- **What to work on**
Copy all records exactly, excluding images.

- **Records for this exercise**
^^^^^^^^^^^^^^^^

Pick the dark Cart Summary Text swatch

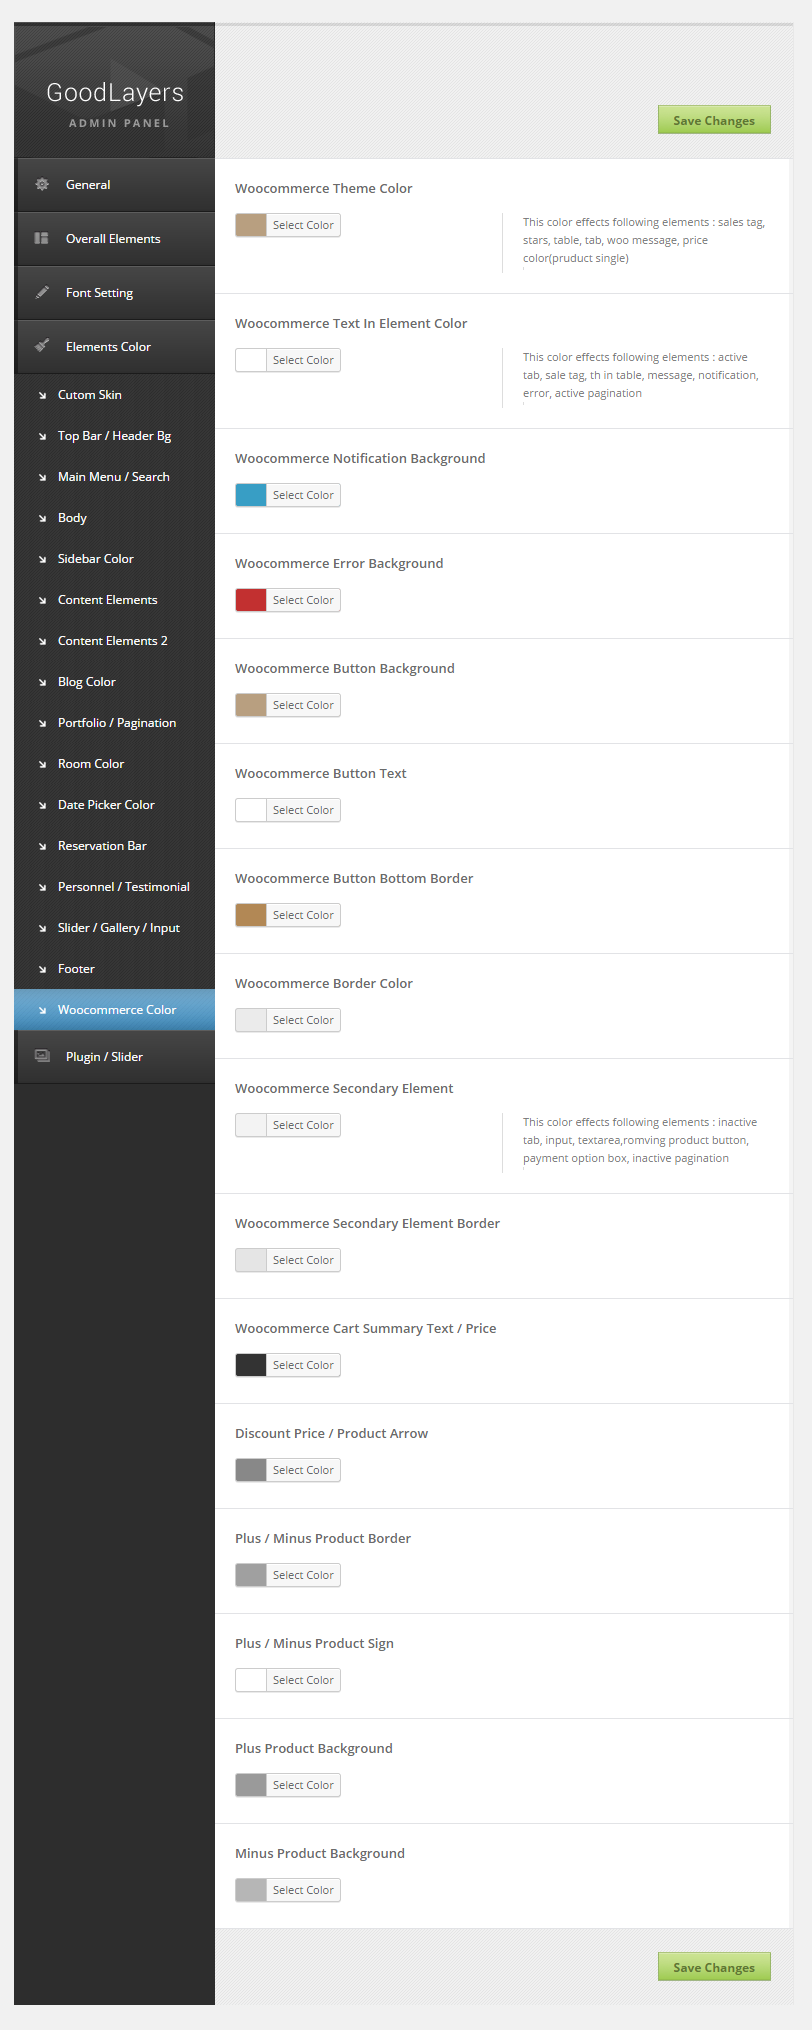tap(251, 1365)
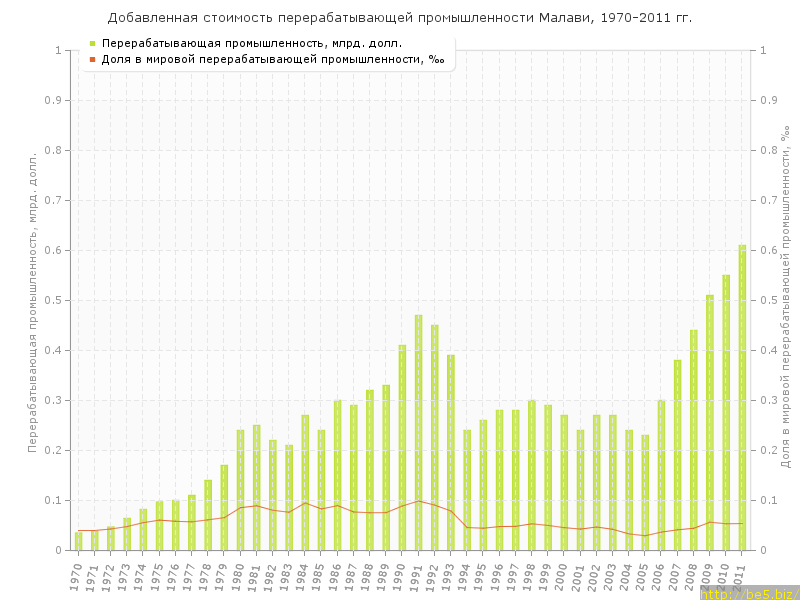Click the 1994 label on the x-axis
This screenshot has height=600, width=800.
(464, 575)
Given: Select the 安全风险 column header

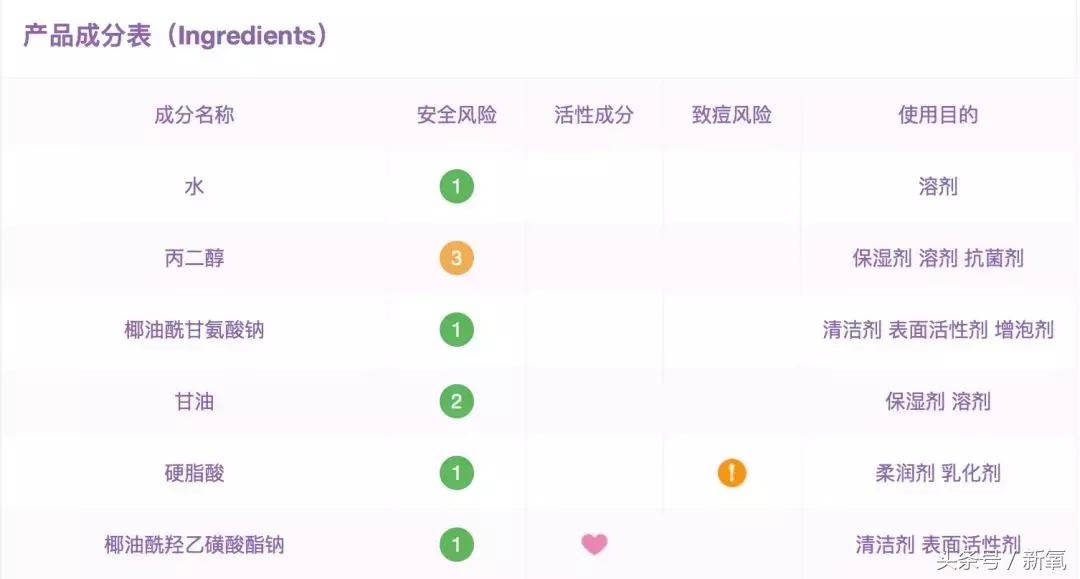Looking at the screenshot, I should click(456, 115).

^^^^^^^^^^^^^^^^

- **Exercise solution**
Pick the dark Cart Summary Text swatch

tap(251, 1365)
Click the 1994 label on the x-axis
This screenshot has height=600, width=800.
(464, 575)
Given: Select the 安全风险 column header

Looking at the screenshot, I should click(456, 115).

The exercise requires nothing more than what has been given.